--- START OF DATA TO USE ---

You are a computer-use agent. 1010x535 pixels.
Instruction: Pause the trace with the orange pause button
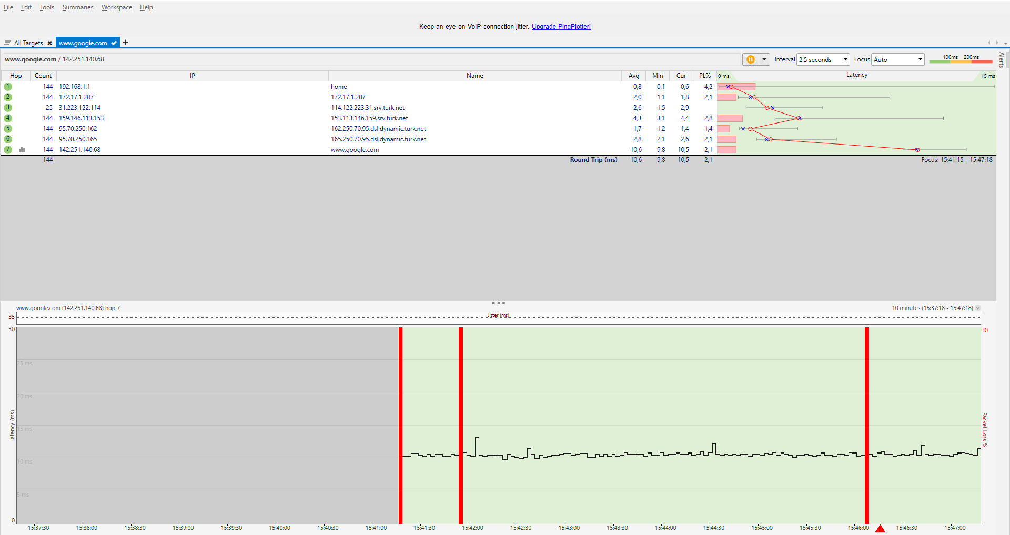pyautogui.click(x=751, y=59)
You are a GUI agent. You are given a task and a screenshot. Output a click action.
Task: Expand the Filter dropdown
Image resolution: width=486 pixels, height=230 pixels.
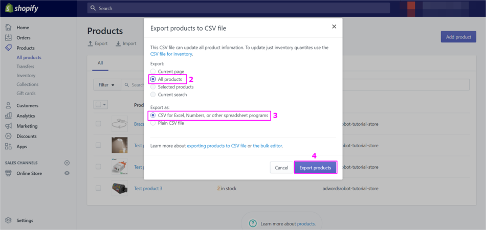pyautogui.click(x=106, y=85)

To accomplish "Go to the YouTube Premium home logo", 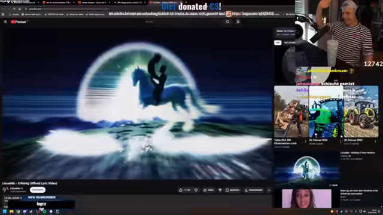I will [x=19, y=22].
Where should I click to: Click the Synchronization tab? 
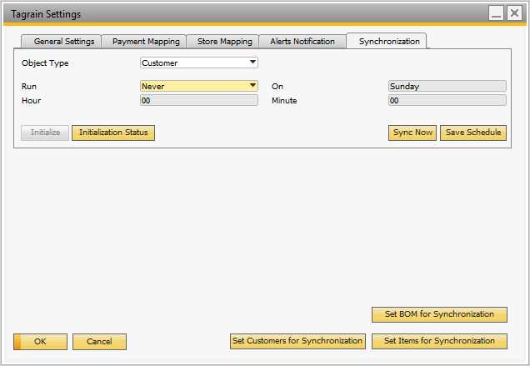[388, 42]
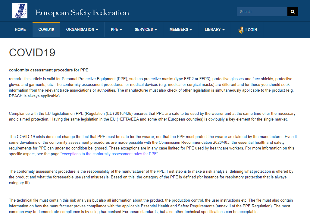Viewport: 310px width, 217px height.
Task: Expand the ORGANISATION dropdown menu
Action: 82,30

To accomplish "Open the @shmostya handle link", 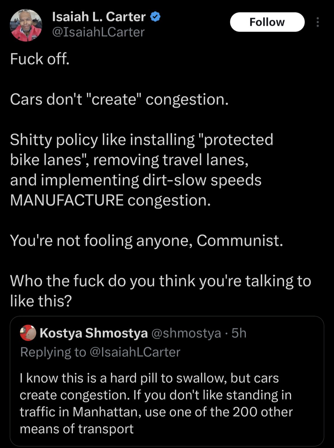I will (x=186, y=333).
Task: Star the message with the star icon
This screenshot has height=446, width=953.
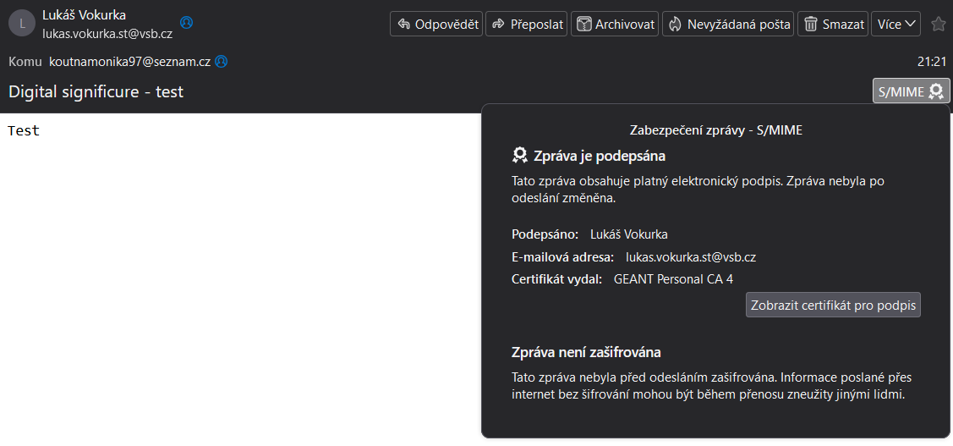Action: tap(939, 25)
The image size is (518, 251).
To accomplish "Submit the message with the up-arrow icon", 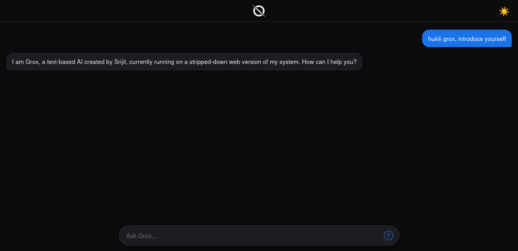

--- END OF DATA TO USE ---

DIRECTIONS FOR THIS TASK:
Convert everything from the line containing "The image size is (518, 251)." down to the end of the material into a Markdown table with the columns Row and Line. Skip blank lines and leave the pictures out.

SOLUTION BELOW:
| Row | Line |
|---|---|
| 1 | The image size is (518, 251). |
| 2 | To accomplish "Submit the message with the up-arrow icon",  |